In most cases of accessory breast cancer, a wide local excision of the lesion with axillary lymph node dissection is performed.7) Because the lymphatic drainage of accessory breast tissue has not been fully elucidated and axillary lymph node metastasis is frequently observed,8) this case was diagnosed as cN0; however, axillary lymph node dissection was performed instead of sentinel lymph node biopsy.
If the resulting axillary skin defect is extensive, direct closure may lead to scar contracture, restricting shoulder movements on the affected side.
In the present case, the patient had axillary accessory breast cancer with skin involvement, and a relatively large skin defect was expected to result in an adequate surgical margin. Primary closure within the axilla alone would cause significant tension, leading to impaired arm elevation, and skin grafting alone carries a high risk of postoperative scar contracture.5) Therefore, reconstruction of the axillary defect was planned to prevent contracture. We provided adequate skin replacement, created axillary mobility, and preserved arm elevation by transferring a skin flap from the posterior axillary line, in which there was sufficient skin laxity. This type of flap is known as a transposition flap. Postoperatively, the patient showed no limitation in the upper limb range of motion, indicating that the reconstructive procedure was beneficial.

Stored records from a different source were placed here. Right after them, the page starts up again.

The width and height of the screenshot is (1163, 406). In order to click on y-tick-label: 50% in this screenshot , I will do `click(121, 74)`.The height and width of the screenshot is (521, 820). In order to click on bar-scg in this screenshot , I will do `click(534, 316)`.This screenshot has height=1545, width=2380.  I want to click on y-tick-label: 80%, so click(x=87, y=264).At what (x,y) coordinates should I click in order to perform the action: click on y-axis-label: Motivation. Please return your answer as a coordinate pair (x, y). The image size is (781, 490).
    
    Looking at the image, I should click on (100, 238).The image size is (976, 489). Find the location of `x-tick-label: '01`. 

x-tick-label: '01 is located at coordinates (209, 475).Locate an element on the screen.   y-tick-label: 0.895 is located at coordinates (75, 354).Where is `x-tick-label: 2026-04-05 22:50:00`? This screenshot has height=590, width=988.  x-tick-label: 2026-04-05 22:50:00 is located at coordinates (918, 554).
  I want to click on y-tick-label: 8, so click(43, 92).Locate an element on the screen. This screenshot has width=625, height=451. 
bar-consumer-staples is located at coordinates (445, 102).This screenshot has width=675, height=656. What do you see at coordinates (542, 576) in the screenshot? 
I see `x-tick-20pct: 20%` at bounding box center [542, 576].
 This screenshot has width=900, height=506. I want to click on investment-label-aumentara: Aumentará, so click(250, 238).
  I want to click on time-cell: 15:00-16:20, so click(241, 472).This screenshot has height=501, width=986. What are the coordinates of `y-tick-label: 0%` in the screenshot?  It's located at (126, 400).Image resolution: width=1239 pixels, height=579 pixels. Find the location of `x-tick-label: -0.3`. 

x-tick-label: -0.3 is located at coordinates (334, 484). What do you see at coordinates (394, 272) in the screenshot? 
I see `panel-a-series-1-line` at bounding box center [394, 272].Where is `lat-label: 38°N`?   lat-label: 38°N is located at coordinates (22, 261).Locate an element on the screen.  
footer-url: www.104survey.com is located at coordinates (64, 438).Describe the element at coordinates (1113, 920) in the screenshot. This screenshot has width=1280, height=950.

In previously reported cases of axillary accessory breast cancer in Japan, 12 cases underwent reconstruction. The reconstruction methods included latissimus dorsi myocutaneous flaps in 5 cases,3–5,9,10) parascapular flaps in 4,11–14) local flaps in 2,15,16) and a free flap in 1.17) All the cases in which local flaps were used, including this case, were classified as cT1. Because local flaps are insufficient for larger defects, reconstruction with a latissimus dorsi flap or other options should be considered for T2 or larger tumors.
Although the surgical margins were negative in this case, invasive lobular carcinoma is known to exhibit a diffuse growth pattern; therefore, careful assessment of the margins was required. If the margins had been positive, adjuvant radiation therapy would have needed to be considered. Local flap reconstruction is generally regarded as being able to tolerate postoperative radiotherapy, which is also considered an advantage of this reconstructive approach.
For curative resection, an adequate surgical margin must be secured; however, this can result in a large skin defect and carries a high risk of restricting upper-limb mobility. Therefore, axillary defect reconstruction is crucial in maintaining oncological curability and patient QOL.

CONCLUSIONS

CONCLUSIONS
Reconstruction using a local flap is useful for axillary accessory breast cancer. To prevent scar contracture, reconstructive procedures should be considered based on the size of the axillary defect.